___ TEXT EXCERPT
# Valuation Actuary's Q&A Machine using Retrieval Augmented Generation (RAG)
This project aims to create a Retrieval-Augmented Generation (RAG) process for valuation actuaries to ask questions on a set of documentations. The RAG process utilizes the power of the Large Language Model (LLM) to provide answers to questions specific documents.

However, RAG is not without challenges, i.e., hallucination and inaccuracy. This code allows verifiability by providing the context it used to arrive at those answers. This process enables actuaries to validate the information provided by the LLM, empowering them to make informed decisions. By combining the capabilities of LLM with verifiability, this code offers actuaries a robust tool to leverage LLM technology effectively and extract maximum value.

# 1. Initial Setup
This setup includes loading environment variables from a `.env` file, setting the required environment variables, and importing the necessary modules for further processing. It ensures that the code has access to the required APIs and functions for the subsequent tasks.


In [1]:
# Initial set up
from dotenv import load_dotenv
import os

# Load the variables from .env file and set the API key (or user may manually set the API key)
load_dotenv()  # This loads the variables from .env (not part of repo)
os.environ["OPENAI_API_KEY"] = os.getenv('OPENAI_API_KEY')

# Import the necessary modules
from langchain import hub
from langchain.document_loaders import PyPDFLoader
from langchain.text_splitter import RecursiveCharacterTextSplitter
from langchain_community.vectorstores import Chroma
from langchain_community.llms import Ollama
from langchain_community.embeddings import GPT4AllEmbeddings
from langchain_core.output_parsers import StrOutputParser
from langchain_core.runnables import RunnablePassthrough
from langchain_core.runnables import RunnableParallel # for RAG with source
from langchain_openai import ChatOpenAI, OpenAIEmbeddings
from IPython.display import display, Markdown, Latex
import glob
import chromadb
from semantic_text_splitter import CharacterTextSplitter

In [14]:
## Initial variable setup
embeddings_model = OpenAIEmbeddings()
db_directory = "./data/chroma"
______
___ RECORDS SUPPLIED
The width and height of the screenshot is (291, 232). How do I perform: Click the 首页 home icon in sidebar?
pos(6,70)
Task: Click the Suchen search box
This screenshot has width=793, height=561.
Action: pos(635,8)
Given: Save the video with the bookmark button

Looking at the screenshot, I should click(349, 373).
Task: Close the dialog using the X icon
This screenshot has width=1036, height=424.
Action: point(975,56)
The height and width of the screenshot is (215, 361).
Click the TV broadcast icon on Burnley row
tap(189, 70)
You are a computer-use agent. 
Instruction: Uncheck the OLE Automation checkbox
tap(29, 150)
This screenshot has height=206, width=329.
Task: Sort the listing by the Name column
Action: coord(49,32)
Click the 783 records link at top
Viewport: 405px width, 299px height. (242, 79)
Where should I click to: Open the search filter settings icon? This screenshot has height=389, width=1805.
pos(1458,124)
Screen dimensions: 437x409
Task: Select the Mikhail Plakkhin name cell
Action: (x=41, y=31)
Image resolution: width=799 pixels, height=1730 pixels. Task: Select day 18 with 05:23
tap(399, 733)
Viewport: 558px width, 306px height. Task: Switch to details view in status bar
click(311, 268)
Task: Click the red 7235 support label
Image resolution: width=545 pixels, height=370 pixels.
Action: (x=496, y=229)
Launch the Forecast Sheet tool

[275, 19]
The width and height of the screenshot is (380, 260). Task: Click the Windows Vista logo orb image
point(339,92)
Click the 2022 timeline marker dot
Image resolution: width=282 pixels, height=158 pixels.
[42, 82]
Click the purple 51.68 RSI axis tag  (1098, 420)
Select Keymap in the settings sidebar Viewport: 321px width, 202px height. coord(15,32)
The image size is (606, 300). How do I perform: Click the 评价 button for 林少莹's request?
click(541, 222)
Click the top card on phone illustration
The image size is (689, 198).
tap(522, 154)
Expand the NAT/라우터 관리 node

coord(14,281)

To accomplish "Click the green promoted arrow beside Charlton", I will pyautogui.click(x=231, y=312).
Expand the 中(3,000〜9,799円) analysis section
______
### YOUR TASKS
- A) List every class that the actuarial RAG text imports from a module of the langchain_community package.
- B) According to the actuarial RAG text, why does the code provide the context it used to arrive at its answers?

### EXPECTED OUTPUTS
- A) Chroma, Ollama, GPT4AllEmbeddings

- B) RAG faces challenges such as hallucination and inaccuracy. Providing the context makes the answers verifiable, so actuaries can validate the information the LLM supplies and make informed decisions.